Another problem with traddieland is that it has no intellectual base.  Many traddie clergy have a very superficial knowledge of the Faith and of basic moral theology (not to mention, poor academic formation in general).  That’s why they know only how to “nit-pick”: condemn people for “wearing inappropriate clothing,” call them “public sinners” for going to “the wrong chapel,” or declare a Mass invalid if one “prays for the wrong pope” -- but can’t apply the correct basic moral theology when dealing with Schiavo or with things like organ transplantation.  Sometimes, they even go so far as to condone immoral behavior outright, as Dolan did when he dismissed watching porn as “boys will be boys.”  As for academics, the only traddie seminaries that approach anywhere near pre-Vatican II levels are those of the SSPX.  “Seminaries” like MHT barely meet high school standards.

The good news, though, is that people are starting to wise up to the hucksters who pass themselves off as “scholars,” or who bill themselves as “the only game in town.”  They’re starting to question why these leaders use such exclusionary tactics (fear, guilt-tripping, etc.) to keep their flocks from scattering, why they so jealously guard their turf, and why they conjure up such bogus reasons to “disqualify” one another.  (After all, UNITY is supposed to be one of the four marks of the Church!)  They’re finally coming to realize that clergy should be “putting out the welcome mat” instead of turning folks away for violating arbitrary “rules” – especially when those “rules” are not articles of Faith.  They’re increasingly tiring of men who are interested only in money or in “empire building” – especially second-rate outfits like SGG and “Big Don’s” Florida puppy mill.

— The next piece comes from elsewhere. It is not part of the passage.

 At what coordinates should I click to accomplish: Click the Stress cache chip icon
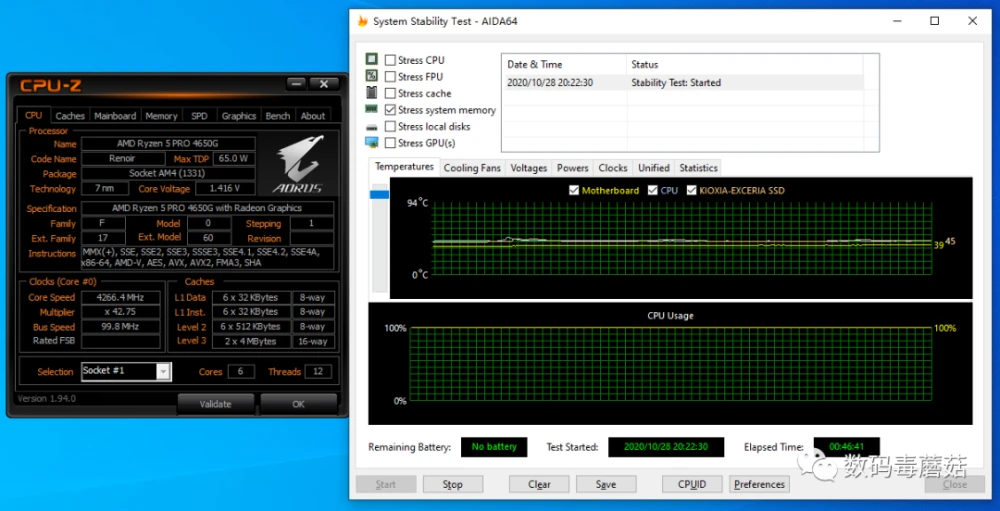(372, 93)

But more “wising up” needs to occur if traddieland is to survive.  What traditional Catholicism sorely needs are honest, principled clergy: good men, who will not sell Terri Schiavo down the river, or compromise their principles for convenience or for material gain -- and who have the academic acumen to really know how to deal with basic moral issues.  What it doesn’t need are fly-by-nighters like Dolan and Cekada who are just floats in a parade: all show, with nothing underneath, or pompous firebrands “Big Don,” whose hell-fire-and-brimstone pulpiteering is only so much flatulence -- and whose “seminary” is indeed a puppy mill churning out incompetent stooges.  Traditional Catholics need to start recognizing such “signs” when they see them – and to steer clear.  To paraphrase that well-known marketplace admonition, “Let the traddie beware.”